No, Alibaba Is Not Going to Create 1 Million U.S. Jobs Because of Trump

Trump and Ma. Photo: Timothy A. Clary/AFP/Getty Images

On Monday, Donald Trump met with Alibaba founder Jack Ma to discuss the company’s plan to create 1 million U.S. jobs over the next five years.

Or, at least, that’s how the company’s spokespeople — and incoming press secretary Sean Spicer — characterized the meeting.

And it truly would represent a “job boom” if the Chinese e-commerce company added 1 million full-time American workers to its current (global) labor force of 36,450. Especially since Amazon — Alibaba’s American competitor — employs less than 300,000 people.

But Alibaba is not actually proposing an exponential increase in its own payroll — rather, the company claims that it will create 1 million jobs in the United States by enabling American small businesses to sell their wares to the Chinese middle class. Which is to say: It is promising to spur the U.S. economy by increasing trade with China.

“Alibaba will create 1 million US jobs by enabling 1 million American small businesses and farmers to sell American goods to China and Asian consumers on the Alibaba platform,” the company said in a statement.

“We had a great meeting, and a great, great entrepreneur, one of the best in the world, and he loves this country, and he loves China,” Trump told reporters following the meeting. “Jack and I are going to do some great things.”

“We’re focused on small business,” Ma said. “We also think that the China and USA relationship should be strengthened — should be more friendly …The door is open for discussing the relationship and trade issues. I think the president-elect is very smart, he’s very open-minded to listen.”

Since winning the election, Trump has done much to make U.S.–Sino relations less friendly, proposing tariffs on Chinese goods, making precedent-defying overtures to the government of Taiwan, and castigating China for enabling North Korean belligerence. These actions have inspired the Chinese government to fly a nuclear-capable bomber over its disputed islands in the South China Sea — while its state media has promised that if Trump continues on his current course, “China will take revenge.”

In this context, Trump’s embrace of a company that aims to help U.S. exporters capitalize on America’s trade relationship with China may be a source of comfort: Better for the president-elect to flip-flop on trade with the Chinese then to start a war over it.

But the Trump-Ma meeting is less comforting when viewed in the context of the president-elect’s habit of making misleading claims about job creation.

In December, Trump met with Japanese billionaire Masayoshi Son. Following that meeting, Son informed reporters that his company, SoftBank, would invest $50 billion into the U.S., thereby creating 50,000 new American jobs. Trump claimed that such an investment never would have happened had he not been elected.

But Son had already pledged to invest at least $25 billion into the United States in October of last year. It’s possible that Trump inspired Son to double his investment. But it’s also possible that Son merely allowed Trump to spin a preexisting expansion plan as he saw fit, in a bid to curry favor with the incoming administration.
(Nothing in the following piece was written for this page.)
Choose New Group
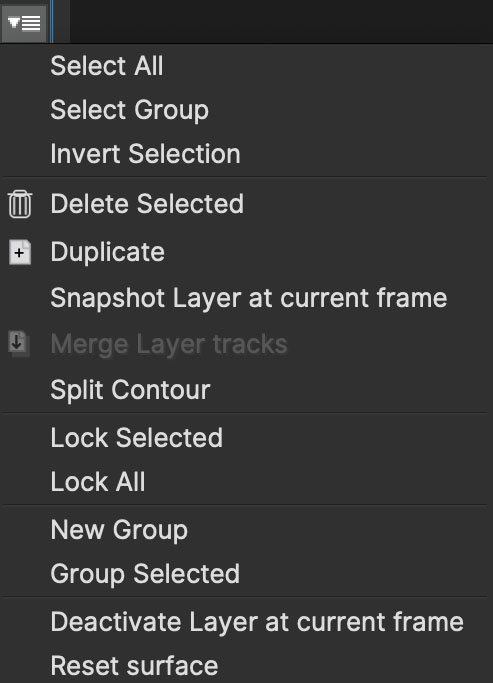This screenshot has height=683, width=493. (119, 530)
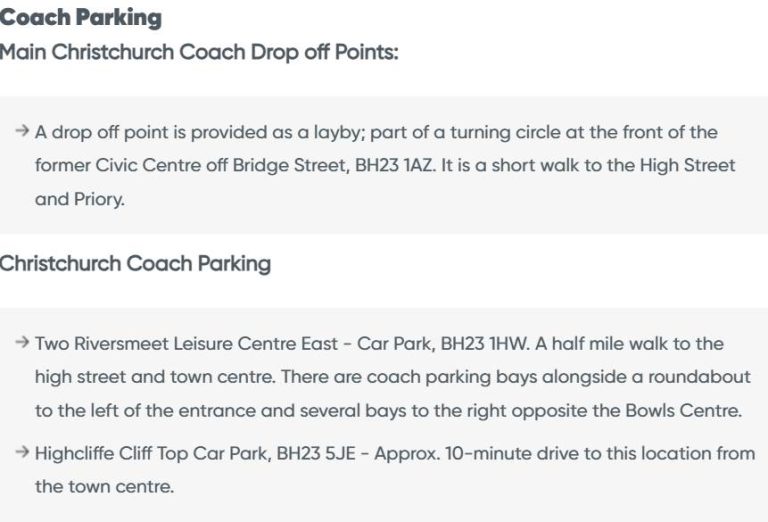Click 'Highcliffe Cliff Top Car Park' text

pyautogui.click(x=153, y=453)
As Politico has noted, the latter option is fast becoming standard operating procedure in the corporate world:

A growing list of companies — including Dow Chemical, Carrier and IBM — have sought to give Trump the credit he seeks for job or investment announcements, hoping their concessions can win them seats at the table as Trump begins crafting policies in health care, education, financial services and technology … Some of the business pledges are recycled news, and others amount to little more than public-relations messaging that will be hard to track to see whether promises are realized — but analysts see it as an emerging way for investors and executives to stay on Trump’s good side.
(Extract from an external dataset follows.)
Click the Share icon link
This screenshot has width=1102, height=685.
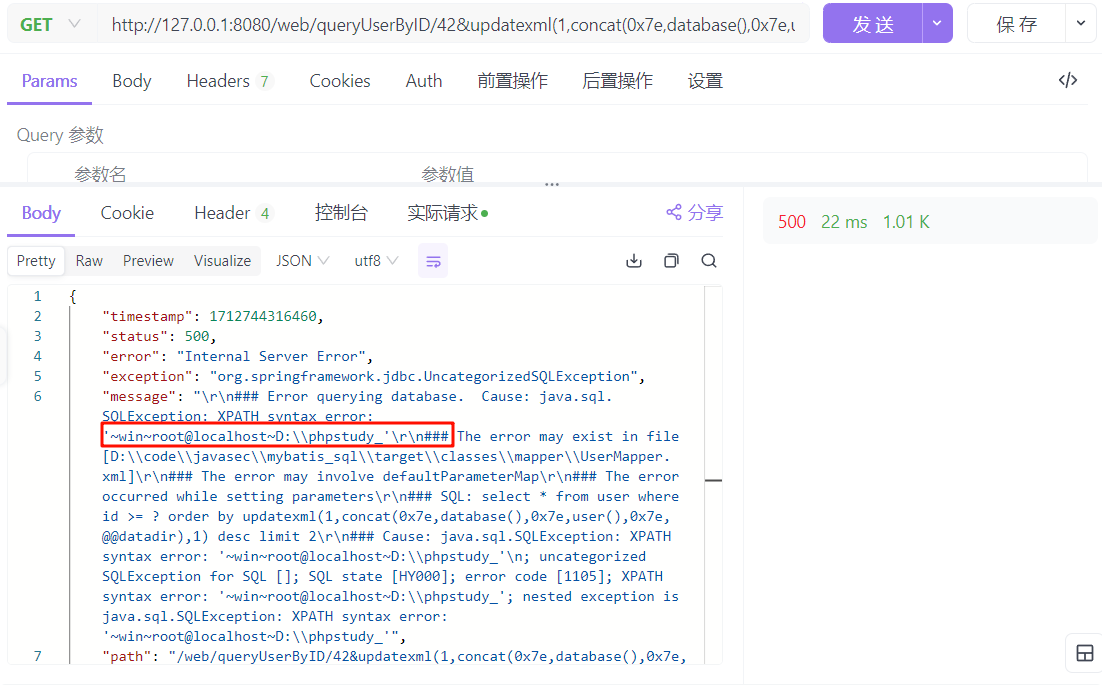[x=694, y=213]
On Monday, Ma helped Trump’s press secretary spread the (fake) news that the president-elect had just inspired Alibaba to create 1 million new jobs in the United States. In actuality, Ma declared his intention to facilitate American job growth by helping exporters market to the Chinese consumer class in a Wall Street Journal op-ed published in June 2015.

In other words: Alibaba is not directly creating 1 million U.S. jobs, and its “plan” to indirectly spur such job growth seems to have been formed long before Trump’s election. (It is difficult to fathom how the election of an anti-trade demagogue would have inspired Alibaba to drastically increase its focus on facilitating trade between China and the U.S.)

But Ma has plenty of incentive to provide Trump with a flattering headline. Alibaba’s accounting practices have been probed by the U.S. Securities and Exchange Commission, and in December, American trade officials placed its platform, Taobao, onto a blacklist of markets that facilitate the sale of counterfeit goods. A friend in the White House could do much to alleviate such headaches.

As it happens, Trump’s pick for SEC chair advised Alibaba on its initial public offering.